Given problem: Rescale the material below by reproducing every line in full, requests included, with each coordinate in the answers multiplied by 2.2 and rounded to a whole number, halves rounded up. Leave the pictures out of your answer.

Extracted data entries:
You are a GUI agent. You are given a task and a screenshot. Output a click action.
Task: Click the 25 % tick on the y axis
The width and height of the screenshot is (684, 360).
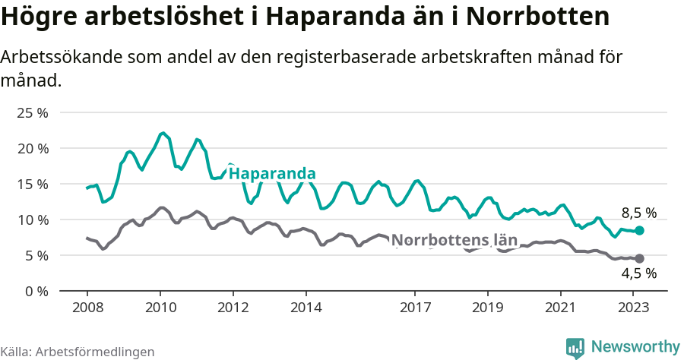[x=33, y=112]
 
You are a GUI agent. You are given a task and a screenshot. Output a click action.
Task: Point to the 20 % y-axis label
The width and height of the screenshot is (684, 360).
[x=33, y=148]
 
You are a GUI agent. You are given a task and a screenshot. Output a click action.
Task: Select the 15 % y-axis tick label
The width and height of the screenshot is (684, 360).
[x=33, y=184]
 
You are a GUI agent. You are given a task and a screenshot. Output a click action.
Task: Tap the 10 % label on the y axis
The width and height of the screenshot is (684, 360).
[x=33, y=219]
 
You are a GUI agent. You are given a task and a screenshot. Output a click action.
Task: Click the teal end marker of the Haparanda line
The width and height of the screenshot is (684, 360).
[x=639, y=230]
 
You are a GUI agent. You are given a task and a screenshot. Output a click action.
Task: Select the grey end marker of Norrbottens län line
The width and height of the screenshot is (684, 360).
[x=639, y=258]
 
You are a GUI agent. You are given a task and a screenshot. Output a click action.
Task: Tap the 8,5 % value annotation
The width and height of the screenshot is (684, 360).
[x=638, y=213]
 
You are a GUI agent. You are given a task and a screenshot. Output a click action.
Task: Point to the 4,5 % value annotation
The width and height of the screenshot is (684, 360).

Answer:
You are a GUI agent. You are given a task and a screenshot. Output a click action.
Task: Click the 25 % tick on the y axis
The width and height of the screenshot is (684, 360).
[x=73, y=246]
 
You are a GUI agent. You are given a task and a screenshot. Output a click action.
Task: Point to the 20 % y-axis label
The width and height of the screenshot is (684, 360).
[x=73, y=326]
 
You are a GUI agent. You are given a task and a screenshot. Output a click action.
Task: Select the 15 % y-axis tick label
The width and height of the screenshot is (684, 360).
[x=73, y=405]
 
You are a GUI agent. You are given a task and a screenshot. Output a click action.
Task: Tap the 10 % label on the y axis
The width and height of the screenshot is (684, 360).
[x=73, y=482]
 
You are a GUI agent. You are given a task and a screenshot. Output a click action.
Task: Click the teal end marker of the Haparanda line
The width and height of the screenshot is (684, 360).
[x=1406, y=506]
 
You are a GUI agent. You are given a task and a screenshot. Output a click action.
Task: Select the grey end marker of Norrbottens län line
The width and height of the screenshot is (684, 360).
[x=1406, y=568]
 
You are a GUI agent. You are given a task and a screenshot. Output a click action.
Task: Tap the 8,5 % value annotation
The width and height of the screenshot is (684, 360).
[x=1404, y=469]
 
You are a GUI agent. You are given a task and a screenshot. Output a click action.
Task: Point to the 4,5 % value annotation
The width and height of the screenshot is (684, 360).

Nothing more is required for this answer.